According to Bernaldez, the single tribunal of Seville, during the first eight years of its office, committed to the flames seven hundred persons, and condemned five thousand more to perpetual imprisonment or rigorous penance. So fierce was the persecution that even the dead were not spared; the bones of those suspected of heresy were exhumed and publicly burnt, their children forbidden to hold any office or benefice, and their property seized and employed to meet the heavy expenses of the Inquisition.
It will be seen that Isabel brought to the task of exterminating heresy the same unshrinking thoroughness that marked her share in the restoration of law and order, and the continuance of the Moorish war. Nor was Ferdinand less zealous. It was in his name that most of the business of the Inquisition was transacted, and his correspondence on the subject shows that the minute interest he exhibited was prompted far more by religious fervour than by financial greed or policy.

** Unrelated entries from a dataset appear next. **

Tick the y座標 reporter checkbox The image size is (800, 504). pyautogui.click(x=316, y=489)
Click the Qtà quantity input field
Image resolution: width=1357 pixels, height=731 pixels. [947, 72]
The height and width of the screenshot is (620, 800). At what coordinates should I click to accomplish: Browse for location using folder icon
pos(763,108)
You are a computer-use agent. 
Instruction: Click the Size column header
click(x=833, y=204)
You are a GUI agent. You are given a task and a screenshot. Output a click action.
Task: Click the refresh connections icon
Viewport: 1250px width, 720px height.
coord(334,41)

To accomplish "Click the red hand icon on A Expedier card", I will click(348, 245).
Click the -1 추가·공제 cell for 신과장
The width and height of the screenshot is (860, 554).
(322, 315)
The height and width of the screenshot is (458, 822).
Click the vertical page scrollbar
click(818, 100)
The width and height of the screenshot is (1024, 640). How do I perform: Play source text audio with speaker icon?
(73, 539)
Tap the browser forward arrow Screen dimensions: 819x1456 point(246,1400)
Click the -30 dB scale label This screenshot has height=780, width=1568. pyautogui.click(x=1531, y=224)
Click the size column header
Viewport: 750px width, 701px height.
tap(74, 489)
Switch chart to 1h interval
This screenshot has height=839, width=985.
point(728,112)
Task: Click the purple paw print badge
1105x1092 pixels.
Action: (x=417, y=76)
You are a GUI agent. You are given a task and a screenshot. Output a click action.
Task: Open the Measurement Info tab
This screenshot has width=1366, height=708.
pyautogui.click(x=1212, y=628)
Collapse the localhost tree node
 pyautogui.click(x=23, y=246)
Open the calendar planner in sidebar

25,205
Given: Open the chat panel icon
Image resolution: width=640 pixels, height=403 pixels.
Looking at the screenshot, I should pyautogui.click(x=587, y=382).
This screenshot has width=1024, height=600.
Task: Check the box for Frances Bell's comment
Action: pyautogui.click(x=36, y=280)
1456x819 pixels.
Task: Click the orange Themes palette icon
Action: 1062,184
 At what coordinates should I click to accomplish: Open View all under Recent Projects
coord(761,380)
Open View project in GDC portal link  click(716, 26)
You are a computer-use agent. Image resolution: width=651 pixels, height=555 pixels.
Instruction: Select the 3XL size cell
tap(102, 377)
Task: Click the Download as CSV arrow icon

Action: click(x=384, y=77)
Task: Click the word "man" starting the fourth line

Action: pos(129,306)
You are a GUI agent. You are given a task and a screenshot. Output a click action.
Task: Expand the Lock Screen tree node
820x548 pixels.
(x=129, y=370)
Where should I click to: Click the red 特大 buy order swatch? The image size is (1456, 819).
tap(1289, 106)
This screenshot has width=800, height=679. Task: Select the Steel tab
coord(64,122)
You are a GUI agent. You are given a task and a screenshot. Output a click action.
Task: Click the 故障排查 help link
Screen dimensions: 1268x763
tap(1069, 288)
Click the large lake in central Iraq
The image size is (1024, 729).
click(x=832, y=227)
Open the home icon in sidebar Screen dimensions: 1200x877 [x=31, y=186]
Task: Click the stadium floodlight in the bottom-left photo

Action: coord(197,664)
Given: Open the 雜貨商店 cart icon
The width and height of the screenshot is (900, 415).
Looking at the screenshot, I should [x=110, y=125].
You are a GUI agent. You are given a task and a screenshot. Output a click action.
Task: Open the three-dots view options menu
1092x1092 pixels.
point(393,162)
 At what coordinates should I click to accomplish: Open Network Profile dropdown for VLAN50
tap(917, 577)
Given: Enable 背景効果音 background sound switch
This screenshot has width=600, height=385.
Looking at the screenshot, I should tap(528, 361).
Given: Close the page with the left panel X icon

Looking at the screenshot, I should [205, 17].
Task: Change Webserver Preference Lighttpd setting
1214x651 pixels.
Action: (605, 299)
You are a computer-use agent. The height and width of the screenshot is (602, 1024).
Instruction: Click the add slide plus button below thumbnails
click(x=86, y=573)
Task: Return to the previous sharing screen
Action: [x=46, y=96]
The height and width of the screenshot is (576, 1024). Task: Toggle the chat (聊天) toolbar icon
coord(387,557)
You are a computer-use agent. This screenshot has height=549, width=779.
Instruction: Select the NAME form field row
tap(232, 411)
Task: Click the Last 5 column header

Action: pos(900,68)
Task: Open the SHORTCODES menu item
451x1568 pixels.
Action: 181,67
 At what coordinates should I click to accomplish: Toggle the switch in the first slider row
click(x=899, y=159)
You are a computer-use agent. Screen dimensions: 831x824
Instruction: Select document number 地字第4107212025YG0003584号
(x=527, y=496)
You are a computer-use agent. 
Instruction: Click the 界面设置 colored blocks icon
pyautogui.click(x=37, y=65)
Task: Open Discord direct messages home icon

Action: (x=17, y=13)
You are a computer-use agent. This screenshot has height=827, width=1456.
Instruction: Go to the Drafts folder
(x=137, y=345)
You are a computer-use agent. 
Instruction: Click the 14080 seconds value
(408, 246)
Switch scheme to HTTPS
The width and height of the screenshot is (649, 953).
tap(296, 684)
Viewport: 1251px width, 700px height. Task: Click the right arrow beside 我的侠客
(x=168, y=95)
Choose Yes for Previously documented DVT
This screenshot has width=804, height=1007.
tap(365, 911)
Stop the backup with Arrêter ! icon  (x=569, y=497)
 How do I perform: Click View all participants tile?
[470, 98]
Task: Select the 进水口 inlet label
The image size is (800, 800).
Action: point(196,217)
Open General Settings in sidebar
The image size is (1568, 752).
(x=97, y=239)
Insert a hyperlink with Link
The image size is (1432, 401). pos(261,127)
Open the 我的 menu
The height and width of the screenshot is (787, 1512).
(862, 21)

Lea has described him as “sincerely bigoted”; but though founders and patrons, neither he nor Isabel was the moving spirit of the Holy Office.
TORQUEMADA
AFTER A PAINTING ATTRIBUTED TO MIGUEL ZITTOZ, FROM “TORQUEMADA AND THE
SPANISH INQUISITION”
REPRODUCED BY KIND PERMISSION OF THE AUTHOR, MR. RAFAEL SABATINI
The appointment of Tomas de Torquemada as Inquisitor-General of Castile in May, 1483, placed in control of the practical working of this institution a judge, whose bigotry was untempered by ordinary humanity. A Dominican of Jewish extraction, he was for a time the Queen’s confessor and won her favour, like Fra Fernando de Talavera and Cisneros, by his austerities and contempt of the world. From regard for the dignity of his office he accepted an escort of fifty horse and two hundred foot, and wealth, which he lavished freely on churches and monasteries; but his personal asceticism remained unchanged. Till the day of his death, he ate no flesh, nor would he consent to wear linen next his skin, nor to sleep on any bed save a wooden plank; while he sternly refused to a sister more financial help than would enable her to enter a Dominican convent.
Under his presidency the Inquisition received what might be called a constitution and laws; for in 1484 a “Supreme Council,” “La Suprema” as it was afterwards known, was established; and “Instructions for the governance of the Holy Office” were issued, informing judges and officials of the exact nature and extent of their duties. They reveal, as Rafael Sabatini remarks in his Life of Torquemada,
a spirit at once crafty and stupid, subtle and obvious, saintly and diabolical, consistent in nothing,—not even in cruelty, for in its warped and dreadful way it accounted itself merciful, and not only represented but believed that its aims were charitable.
Ordinary conceptions of mercy were to Torquemada synonymous with weakness; and an acquittal of an accused heretic by a subordinate would be sufficient excuse in his eyes for a second trial. Was it not better for an innocent man to perish, than for a guilty man to pass out again into the world through negligence and sow eternal damnation amongst his neighbours? The penitent condemned, when the Inquisition was first introduced, to wear his sanbenito for twelve months as a sign of his repentance, now found himself cut off for the rest of his life from all true Catholics by this badge of his shame. The orthodox son of the convicted dead, whose bones had been committed to the flames, saw hanging up before him, whenever he entered his parish church, the garment of infamy that kept alive the memory of his parent’s sin.
None were safe; for the indefinable sphere of the Holy Office and the royal favour and protection it enjoyed enabled Torquemada to encroach with safety on the rights of other courts, both civil and ecclesiastical, and to add as he thought fit to the number of inquisitorial ordinances and decrees. Proceedings were even taken against two bishops of Jewish lineage, on account of the supposed apostacy of their ancestors; with the result that one of them, Pedro de Aranda, Bishop of Calahorra, found himself despoiled of his see and revenues, while the other, the aged Juan Arias Davila, Bishop of Segovia, died at Rome, after successfully pleading his cause there before the Pope.
The complaints and appeals lodged against Torquemada’s unbridled tyranny grew so loud that in 1494 Alexander VI. appointed four other inquisitor-generals with equal power, in the hope that they would exercise a restraining influence over their colleague’s actions. He, however, continued his work with unshaken zeal, until in 1498, he died tranquilly at the monastery he had founded at Avila, confident of a life well spent in devotion to the Faith, and revered as a Saint by the rest of his Order.